▶ **PROVIDED RECORDS**:
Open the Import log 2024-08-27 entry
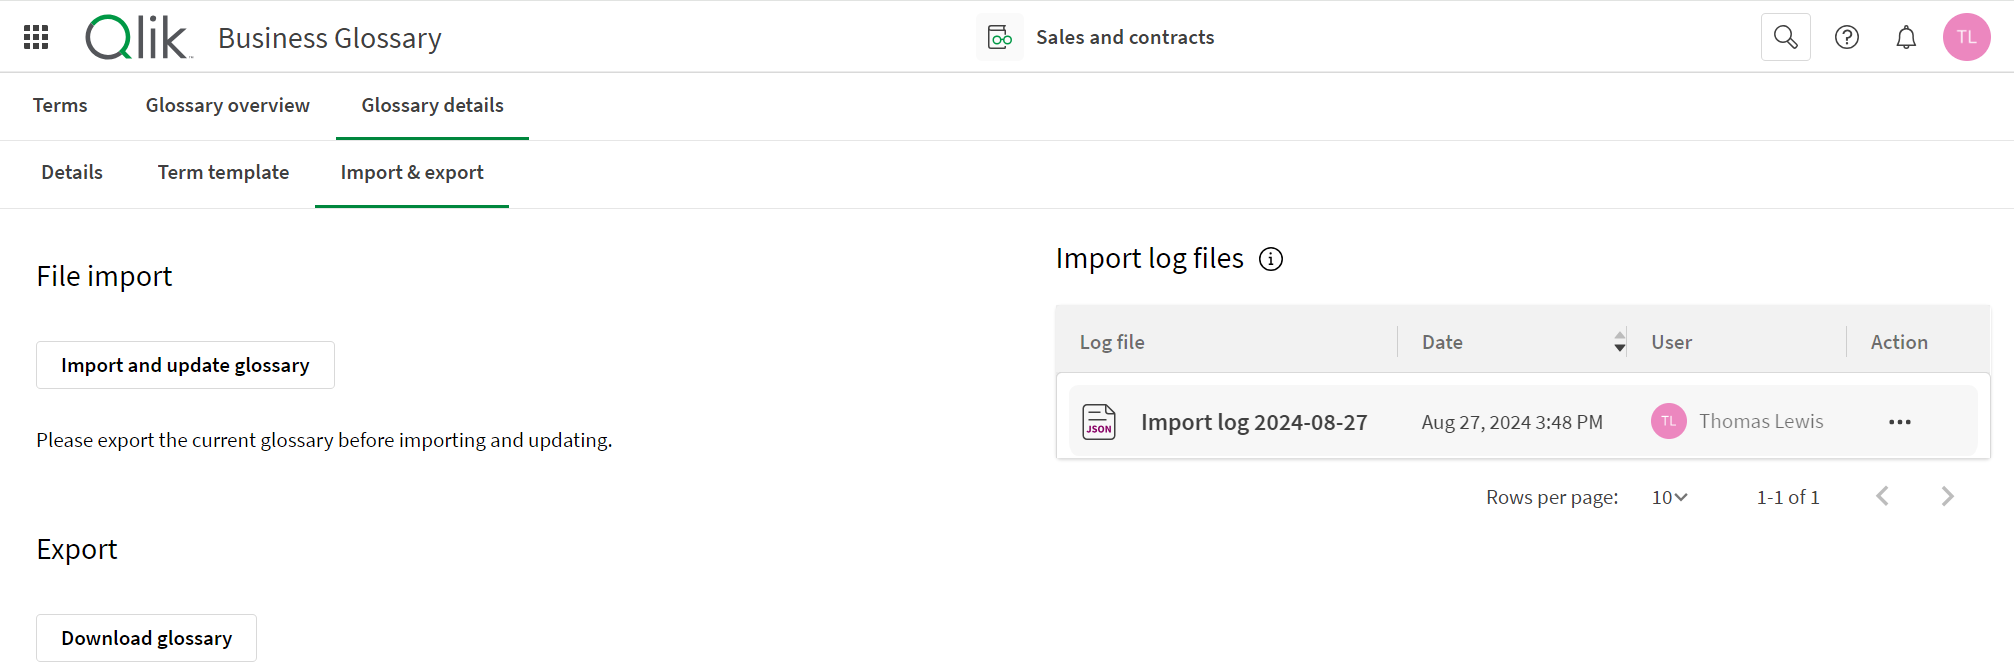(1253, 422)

--

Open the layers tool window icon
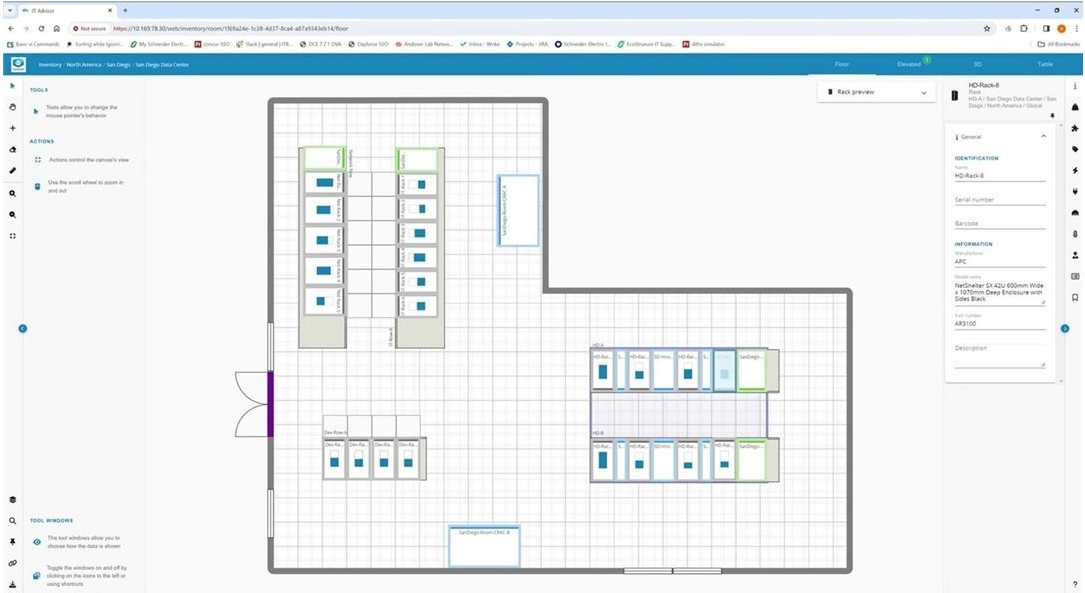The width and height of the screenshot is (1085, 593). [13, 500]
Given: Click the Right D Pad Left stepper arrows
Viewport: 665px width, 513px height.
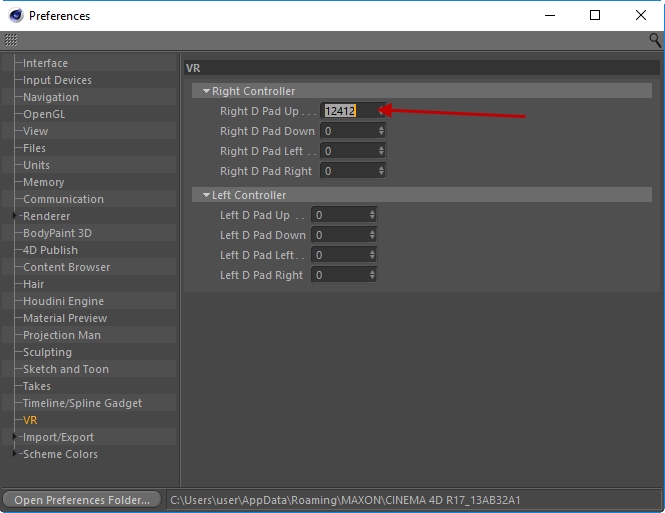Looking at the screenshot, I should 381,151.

▶ **AIM OF THE TASK**: Please repeat the material from the line containing "Open the layers tool window icon" through the line containing "Looking at the screenshot, I should 381,151.", leaving out the pictures.

▶ **WRITTEN SOLUTION**:
Open the layers tool window icon
The width and height of the screenshot is (1085, 593). [13, 500]
Given: Click the Right D Pad Left stepper arrows
Viewport: 665px width, 513px height.
Looking at the screenshot, I should 381,151.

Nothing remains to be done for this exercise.